Problem description:
The records follow. Transcribe only the lines from the line containing "The width and height of the screenshot is (519, 534)." through the end, both ends included, and leave out the pictures.
######
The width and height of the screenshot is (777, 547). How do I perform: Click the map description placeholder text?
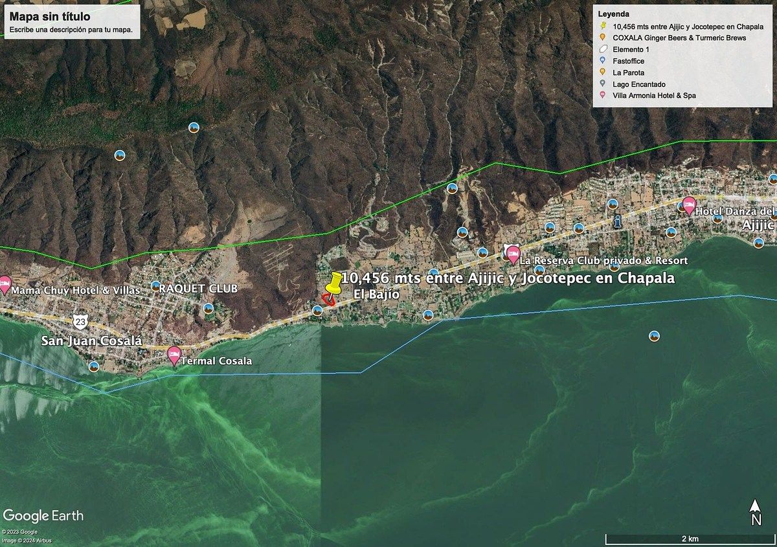71,30
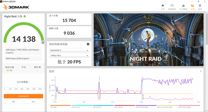Go to the Home tab icon
This screenshot has height=112, width=208.
[163, 6]
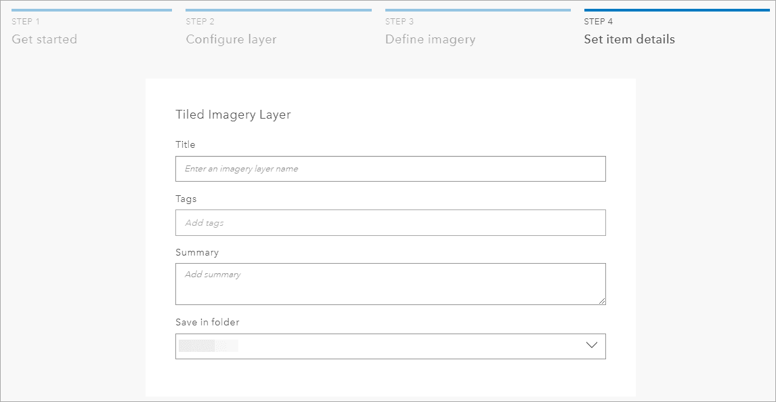The image size is (776, 402).
Task: Click the Step 1 progress bar
Action: [x=91, y=10]
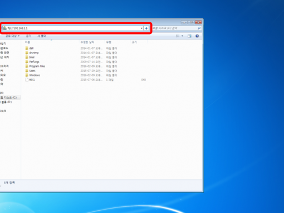Select local disk (C:) in sidebar
The image size is (284, 213).
tap(8, 98)
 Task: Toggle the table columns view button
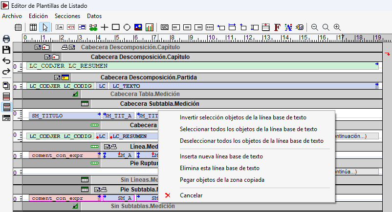33,27
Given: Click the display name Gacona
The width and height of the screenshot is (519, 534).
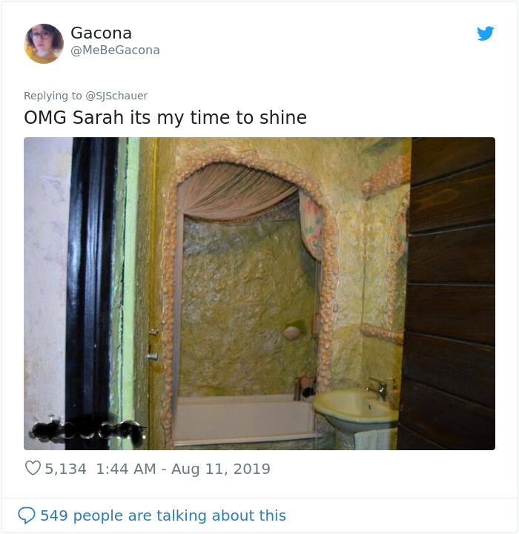Looking at the screenshot, I should pyautogui.click(x=101, y=33).
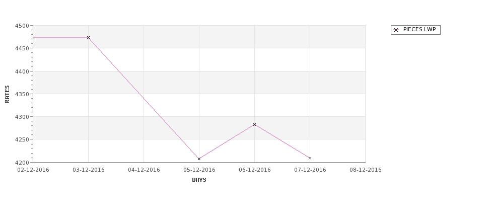Viewport: 491px width, 216px height.
Task: Click the 06-12-2016 x-axis date label
Action: coord(255,170)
######
Output below:
The width and height of the screenshot is (519, 534).
Looking at the screenshot, I should pyautogui.click(x=101, y=33).
Viewport: 491px width, 216px height.
Task: Click the 06-12-2016 x-axis date label
Action: coord(255,170)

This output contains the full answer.